> Task: Return all lines below containing the word "agent".

> Saved entries:
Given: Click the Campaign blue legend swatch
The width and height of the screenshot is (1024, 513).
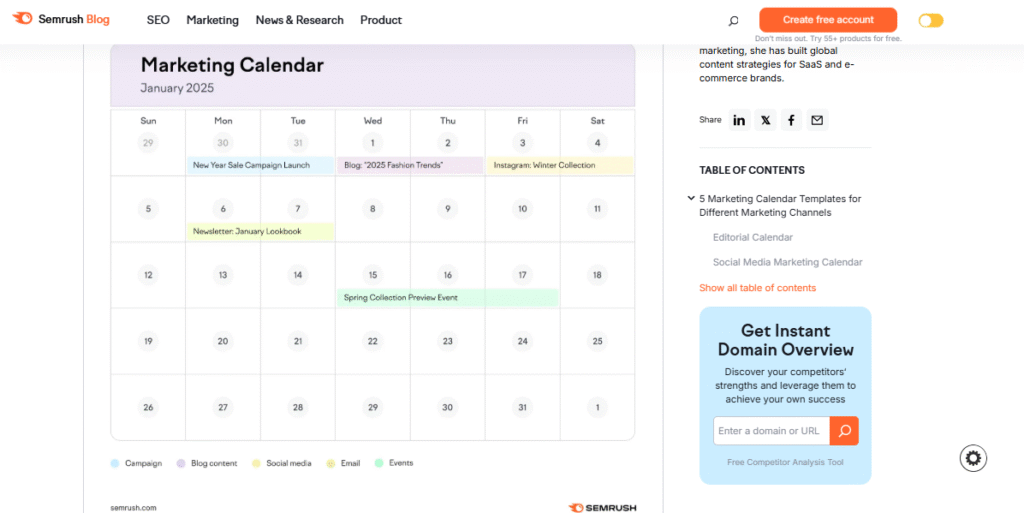Looking at the screenshot, I should 115,463.
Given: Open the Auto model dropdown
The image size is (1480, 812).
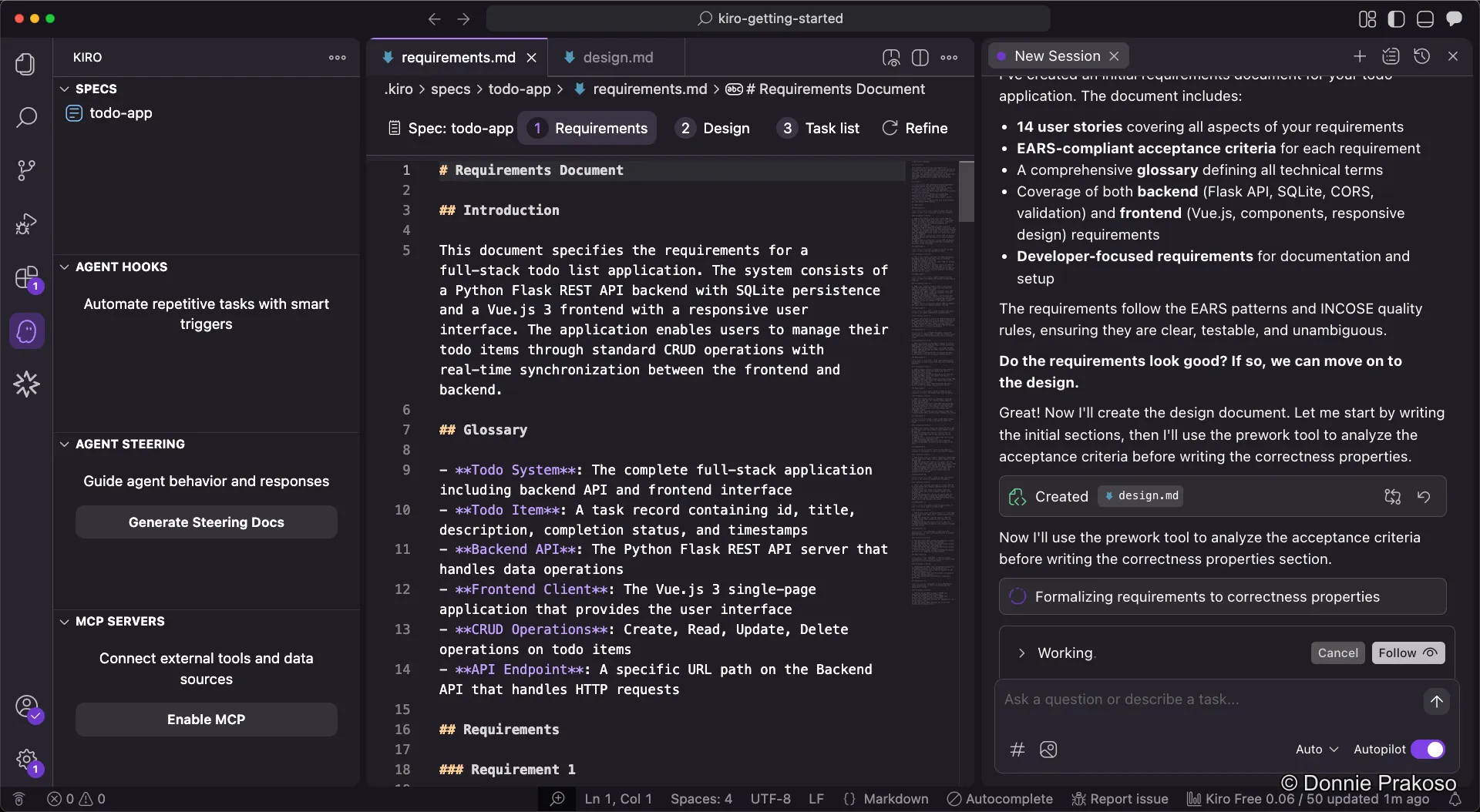Looking at the screenshot, I should point(1317,750).
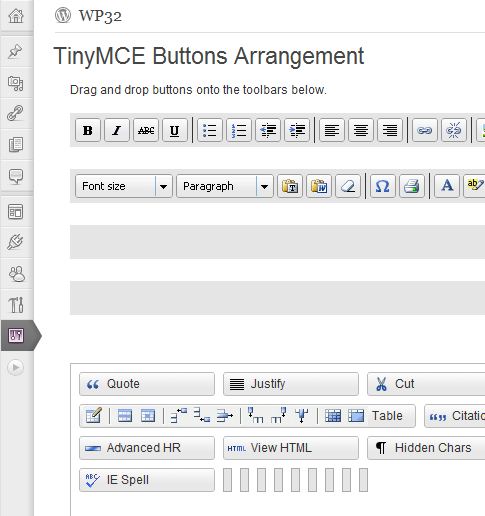Select the bulleted list icon

tap(210, 130)
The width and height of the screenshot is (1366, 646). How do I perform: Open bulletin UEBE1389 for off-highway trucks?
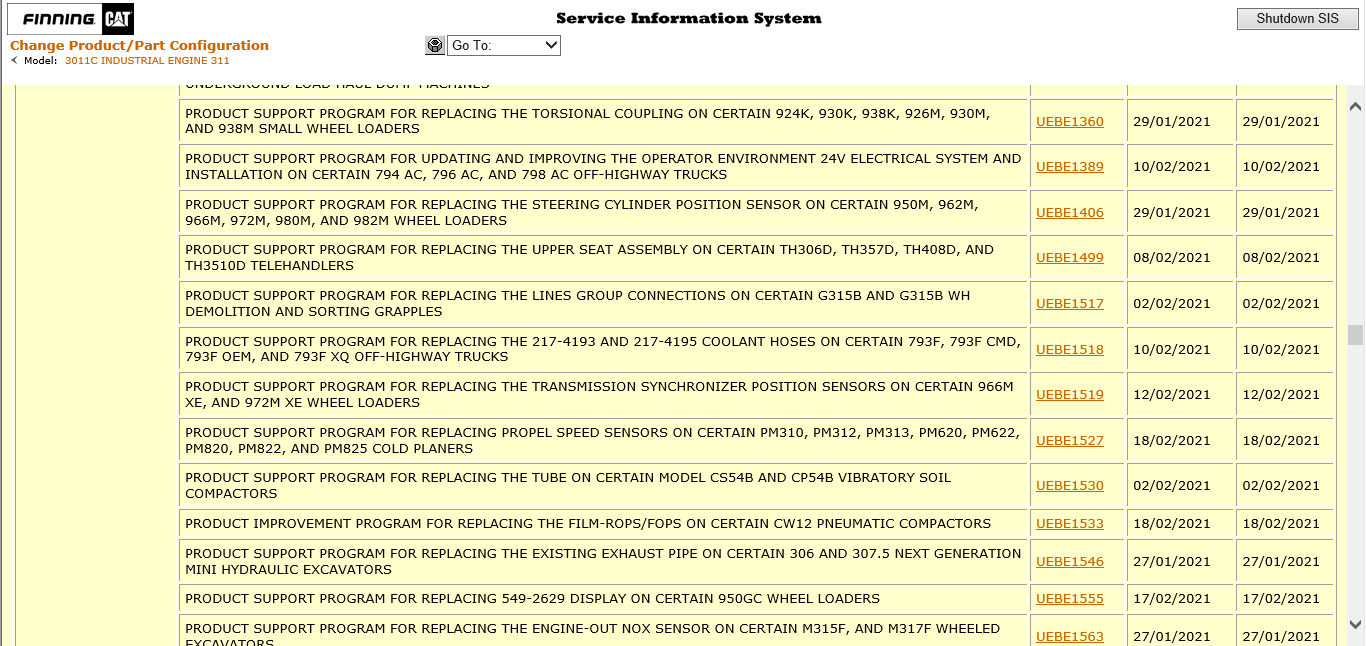[x=1069, y=166]
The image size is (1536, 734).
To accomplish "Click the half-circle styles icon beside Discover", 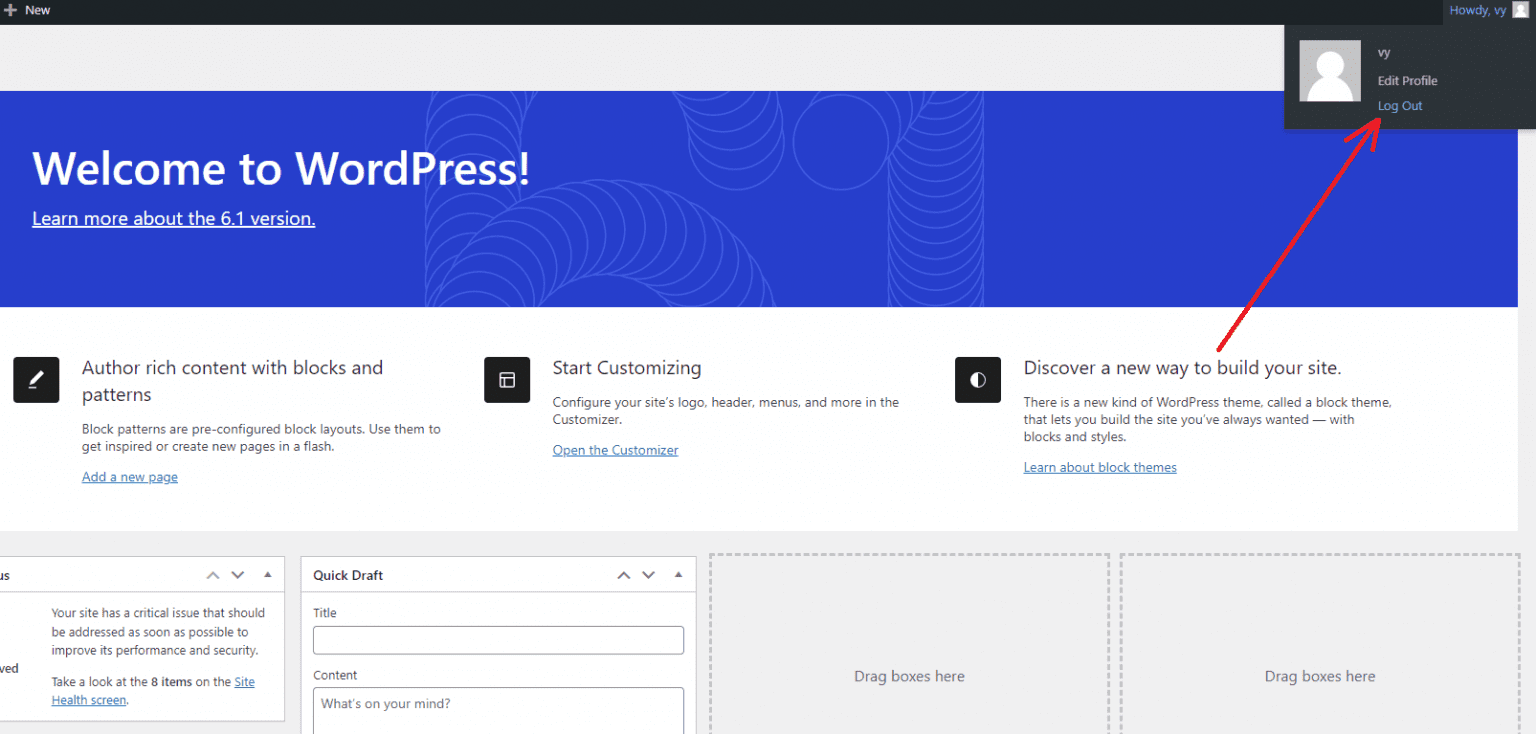I will point(978,380).
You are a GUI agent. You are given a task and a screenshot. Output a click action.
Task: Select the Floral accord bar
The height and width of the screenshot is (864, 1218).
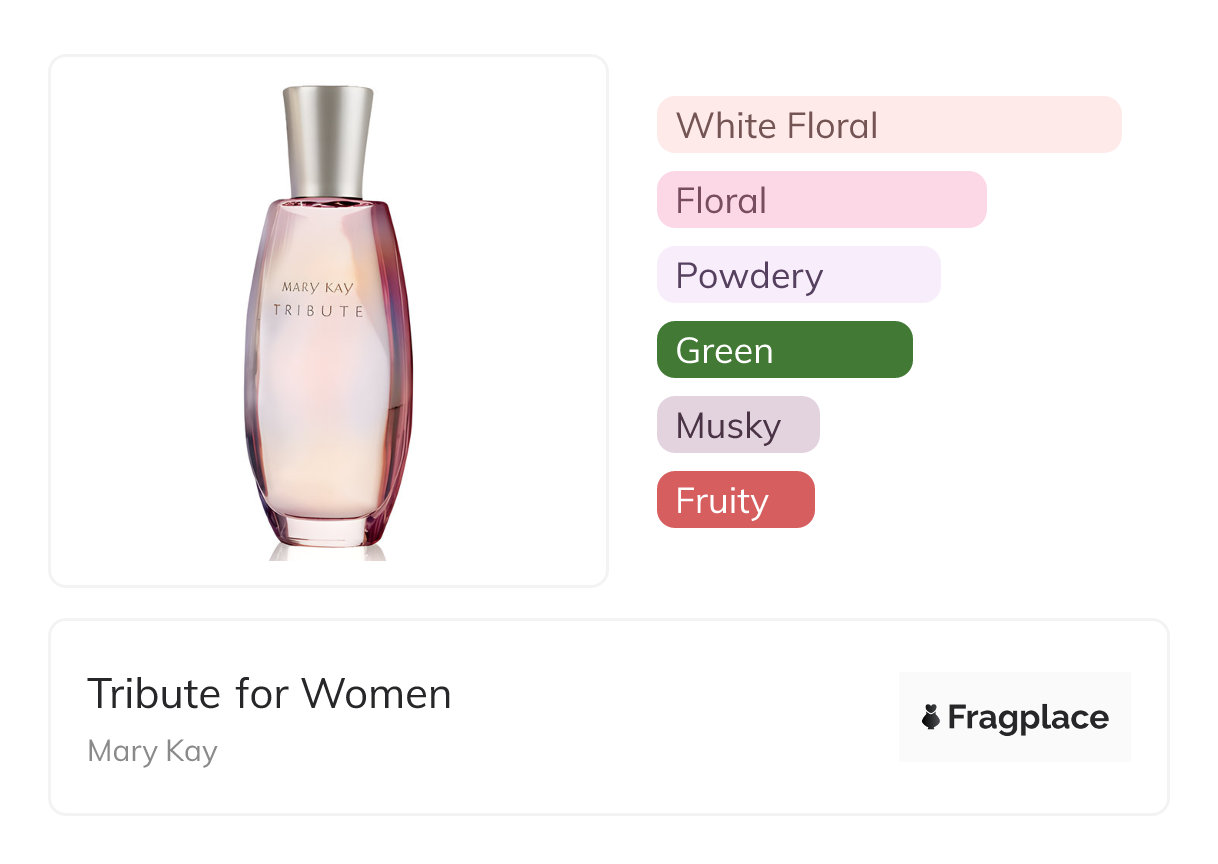(821, 200)
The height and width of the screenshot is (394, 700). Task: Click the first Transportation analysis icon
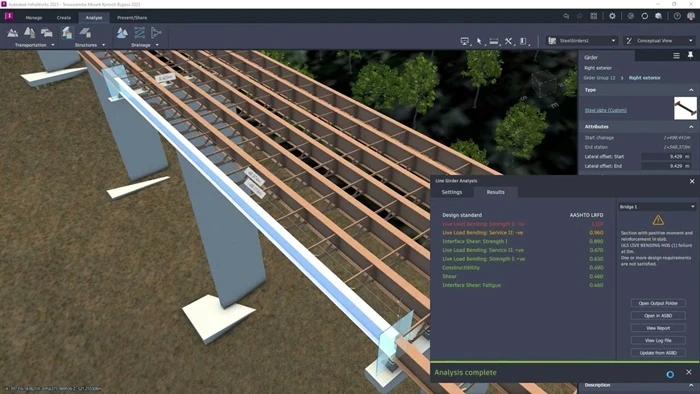point(12,33)
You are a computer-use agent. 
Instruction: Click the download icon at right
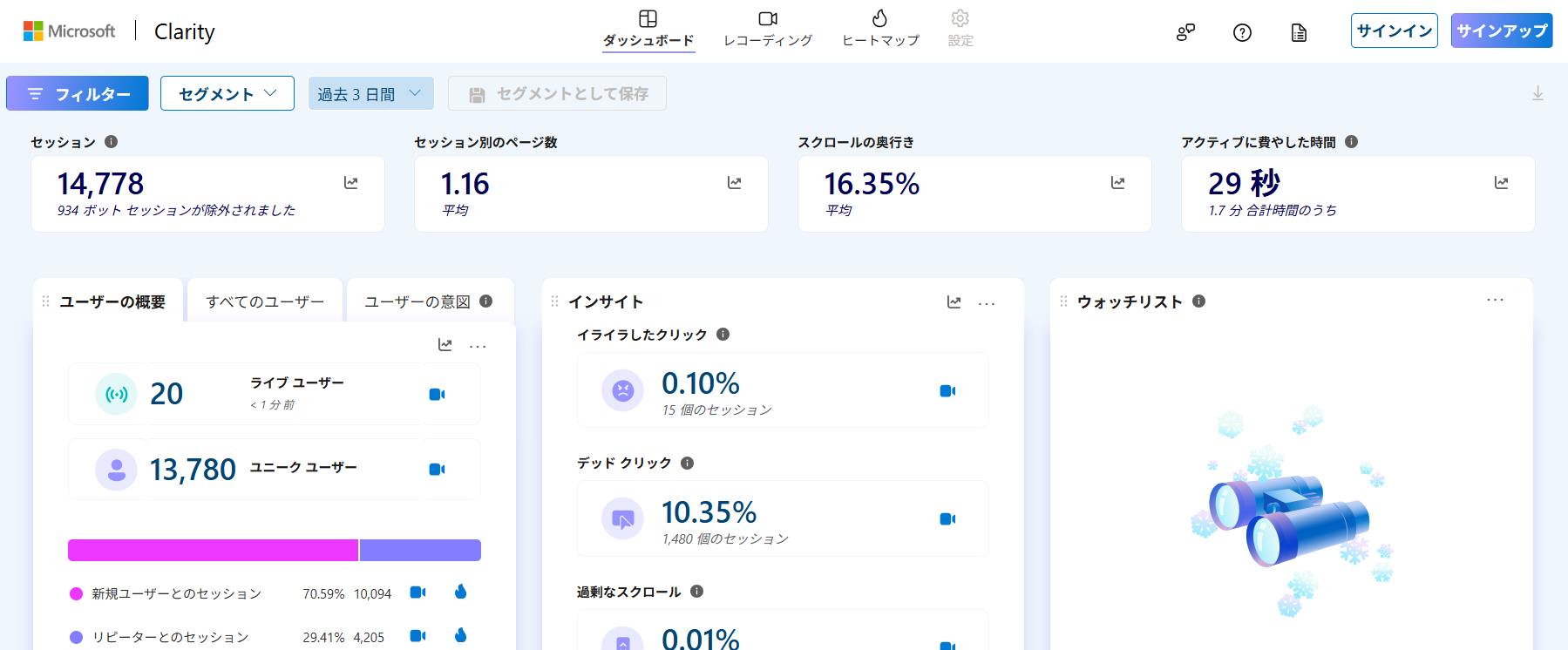click(1537, 93)
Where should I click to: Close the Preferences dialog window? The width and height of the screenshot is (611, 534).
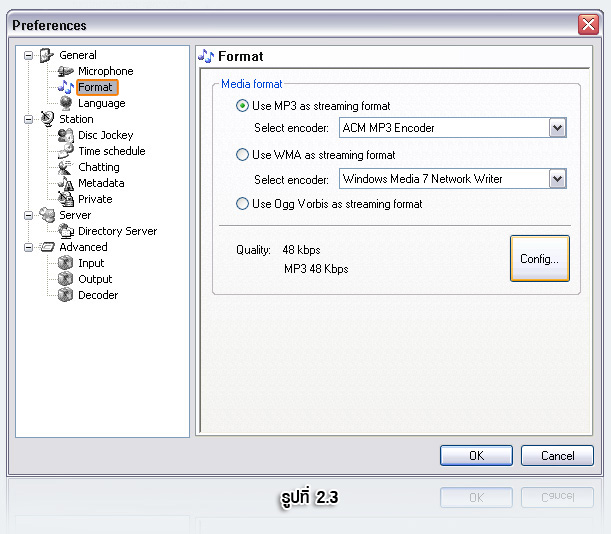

> Your solution:
You are a GUI agent. You are given a task and a screenshot. Output a click action.
You are a computer-use agent. 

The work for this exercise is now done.